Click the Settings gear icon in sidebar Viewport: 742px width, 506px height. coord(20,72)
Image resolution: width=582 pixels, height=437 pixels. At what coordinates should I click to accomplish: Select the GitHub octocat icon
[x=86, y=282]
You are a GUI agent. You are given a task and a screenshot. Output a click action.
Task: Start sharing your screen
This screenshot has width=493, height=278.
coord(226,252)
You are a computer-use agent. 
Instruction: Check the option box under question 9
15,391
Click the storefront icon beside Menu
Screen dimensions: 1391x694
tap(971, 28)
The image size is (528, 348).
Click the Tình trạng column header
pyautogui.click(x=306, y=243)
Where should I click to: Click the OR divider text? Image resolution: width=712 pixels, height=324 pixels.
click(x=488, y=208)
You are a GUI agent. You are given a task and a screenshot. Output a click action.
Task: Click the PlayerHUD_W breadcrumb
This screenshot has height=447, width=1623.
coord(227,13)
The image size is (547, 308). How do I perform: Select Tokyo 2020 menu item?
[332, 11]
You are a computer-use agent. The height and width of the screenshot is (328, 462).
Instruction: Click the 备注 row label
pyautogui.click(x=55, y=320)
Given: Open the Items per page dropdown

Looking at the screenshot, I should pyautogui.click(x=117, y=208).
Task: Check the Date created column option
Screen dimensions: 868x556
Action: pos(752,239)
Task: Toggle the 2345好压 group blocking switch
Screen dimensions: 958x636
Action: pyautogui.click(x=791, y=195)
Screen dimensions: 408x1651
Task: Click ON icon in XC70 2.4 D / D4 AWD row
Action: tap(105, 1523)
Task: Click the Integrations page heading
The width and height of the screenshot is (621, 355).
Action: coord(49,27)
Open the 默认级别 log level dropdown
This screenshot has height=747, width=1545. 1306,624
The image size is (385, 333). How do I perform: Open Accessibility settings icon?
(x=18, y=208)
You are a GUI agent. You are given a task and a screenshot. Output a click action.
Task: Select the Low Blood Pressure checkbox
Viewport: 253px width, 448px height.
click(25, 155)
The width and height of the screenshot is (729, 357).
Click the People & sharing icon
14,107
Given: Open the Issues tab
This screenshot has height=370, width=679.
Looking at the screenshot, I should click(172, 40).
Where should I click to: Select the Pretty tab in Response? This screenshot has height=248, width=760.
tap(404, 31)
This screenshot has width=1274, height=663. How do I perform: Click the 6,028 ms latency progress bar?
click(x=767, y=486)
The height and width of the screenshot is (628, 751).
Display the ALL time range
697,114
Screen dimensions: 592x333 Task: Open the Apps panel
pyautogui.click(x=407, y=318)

──────────

◆ **What to do**: Copy every line above that includes the string "computer".

◆ **Exercise solution**:
You are a computer-use agent. 
You are a computer-use agent. The height and width of the screenshot is (328, 462).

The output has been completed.